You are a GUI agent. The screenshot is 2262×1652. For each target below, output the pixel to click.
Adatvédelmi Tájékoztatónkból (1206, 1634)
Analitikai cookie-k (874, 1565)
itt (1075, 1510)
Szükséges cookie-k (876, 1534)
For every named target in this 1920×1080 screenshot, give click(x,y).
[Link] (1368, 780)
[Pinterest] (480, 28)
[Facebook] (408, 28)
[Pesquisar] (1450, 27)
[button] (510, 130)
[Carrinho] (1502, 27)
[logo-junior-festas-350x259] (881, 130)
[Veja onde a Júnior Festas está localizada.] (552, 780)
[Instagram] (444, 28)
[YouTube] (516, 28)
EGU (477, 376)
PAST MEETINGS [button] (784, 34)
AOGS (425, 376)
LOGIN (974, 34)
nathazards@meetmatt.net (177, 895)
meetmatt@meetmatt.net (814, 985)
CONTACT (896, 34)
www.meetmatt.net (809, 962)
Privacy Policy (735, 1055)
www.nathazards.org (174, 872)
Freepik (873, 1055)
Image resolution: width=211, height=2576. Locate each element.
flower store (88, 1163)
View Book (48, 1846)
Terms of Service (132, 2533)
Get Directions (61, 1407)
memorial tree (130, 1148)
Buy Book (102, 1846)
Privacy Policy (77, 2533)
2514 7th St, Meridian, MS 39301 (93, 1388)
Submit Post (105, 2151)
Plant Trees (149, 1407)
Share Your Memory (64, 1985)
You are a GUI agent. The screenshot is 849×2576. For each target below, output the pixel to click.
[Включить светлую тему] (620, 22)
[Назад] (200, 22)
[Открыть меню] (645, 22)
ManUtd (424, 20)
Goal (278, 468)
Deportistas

What is required: Pick out every line of the listing containing the word "agent", and show those lines.

Task solution:
You are a GUI agent. The screenshot is 2262×1652. For each target below, output the pixel to click.
You are a GUI agent. The screenshot is 849×2576. For each target below, output the pixel to click.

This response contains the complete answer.